Count the lines in the listing below that contain the string "external", treating uppercase and lowercase as distinct, and reply with the number alone.

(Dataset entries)

┄┄┄┄┄┄┄┄┄┄┄┄┄┄┄┄┄┄┄┄

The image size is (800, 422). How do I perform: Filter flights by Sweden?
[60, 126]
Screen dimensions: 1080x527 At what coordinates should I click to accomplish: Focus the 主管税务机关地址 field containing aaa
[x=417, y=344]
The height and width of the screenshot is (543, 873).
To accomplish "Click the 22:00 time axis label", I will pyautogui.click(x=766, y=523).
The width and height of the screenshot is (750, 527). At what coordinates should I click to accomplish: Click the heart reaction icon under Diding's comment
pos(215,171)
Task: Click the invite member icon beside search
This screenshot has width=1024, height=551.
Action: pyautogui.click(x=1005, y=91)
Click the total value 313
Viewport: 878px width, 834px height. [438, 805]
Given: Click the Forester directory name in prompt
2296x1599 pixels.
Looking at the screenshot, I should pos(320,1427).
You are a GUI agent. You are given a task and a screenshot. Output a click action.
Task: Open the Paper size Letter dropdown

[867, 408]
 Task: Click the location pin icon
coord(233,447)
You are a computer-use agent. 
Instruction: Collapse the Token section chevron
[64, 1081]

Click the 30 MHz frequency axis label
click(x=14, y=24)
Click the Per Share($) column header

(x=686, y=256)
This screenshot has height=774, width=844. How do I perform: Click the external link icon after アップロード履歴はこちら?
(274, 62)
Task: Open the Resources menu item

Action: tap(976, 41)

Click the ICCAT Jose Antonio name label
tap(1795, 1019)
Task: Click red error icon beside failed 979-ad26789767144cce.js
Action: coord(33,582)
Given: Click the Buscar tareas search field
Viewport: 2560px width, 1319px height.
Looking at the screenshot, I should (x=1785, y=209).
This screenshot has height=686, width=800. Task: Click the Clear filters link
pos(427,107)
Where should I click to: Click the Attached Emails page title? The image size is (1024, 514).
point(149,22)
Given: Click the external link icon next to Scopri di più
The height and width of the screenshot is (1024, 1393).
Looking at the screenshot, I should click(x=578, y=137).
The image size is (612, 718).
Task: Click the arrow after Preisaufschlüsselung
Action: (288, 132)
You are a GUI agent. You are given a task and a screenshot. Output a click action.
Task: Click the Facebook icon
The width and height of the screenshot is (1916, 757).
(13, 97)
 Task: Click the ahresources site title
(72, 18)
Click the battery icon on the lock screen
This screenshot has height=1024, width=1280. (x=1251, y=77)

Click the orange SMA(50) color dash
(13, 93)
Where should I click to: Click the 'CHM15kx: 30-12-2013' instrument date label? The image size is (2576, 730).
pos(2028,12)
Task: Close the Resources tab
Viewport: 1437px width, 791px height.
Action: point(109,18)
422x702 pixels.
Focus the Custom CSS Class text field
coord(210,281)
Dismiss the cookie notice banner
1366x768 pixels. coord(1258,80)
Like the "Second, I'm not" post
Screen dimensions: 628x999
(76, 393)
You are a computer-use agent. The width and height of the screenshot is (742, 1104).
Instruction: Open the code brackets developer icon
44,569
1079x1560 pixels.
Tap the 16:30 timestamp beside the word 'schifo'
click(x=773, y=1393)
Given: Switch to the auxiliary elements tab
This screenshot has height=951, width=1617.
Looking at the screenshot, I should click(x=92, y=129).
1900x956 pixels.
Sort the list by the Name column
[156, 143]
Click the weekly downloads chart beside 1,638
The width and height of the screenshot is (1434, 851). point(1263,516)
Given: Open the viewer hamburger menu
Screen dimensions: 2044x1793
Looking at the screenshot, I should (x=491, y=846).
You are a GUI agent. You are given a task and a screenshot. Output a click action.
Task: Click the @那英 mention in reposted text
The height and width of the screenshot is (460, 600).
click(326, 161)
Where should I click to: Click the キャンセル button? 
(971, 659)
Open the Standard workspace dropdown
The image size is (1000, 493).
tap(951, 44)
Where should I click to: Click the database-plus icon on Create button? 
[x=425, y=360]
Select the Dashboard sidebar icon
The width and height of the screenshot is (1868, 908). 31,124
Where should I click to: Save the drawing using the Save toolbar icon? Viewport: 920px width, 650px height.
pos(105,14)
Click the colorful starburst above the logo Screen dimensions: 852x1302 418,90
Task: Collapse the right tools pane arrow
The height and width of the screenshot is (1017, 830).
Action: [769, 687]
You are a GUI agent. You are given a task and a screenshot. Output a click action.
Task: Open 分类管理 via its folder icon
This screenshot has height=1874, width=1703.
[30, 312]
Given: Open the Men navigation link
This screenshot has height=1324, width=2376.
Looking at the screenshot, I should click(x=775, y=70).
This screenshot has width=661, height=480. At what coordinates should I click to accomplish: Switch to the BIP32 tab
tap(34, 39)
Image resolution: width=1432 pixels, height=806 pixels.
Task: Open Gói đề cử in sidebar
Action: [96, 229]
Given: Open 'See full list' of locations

┄┄┄┄┄┄┄┄┄┄┄┄┄┄┄┄┄┄┄┄

ANSWER:
2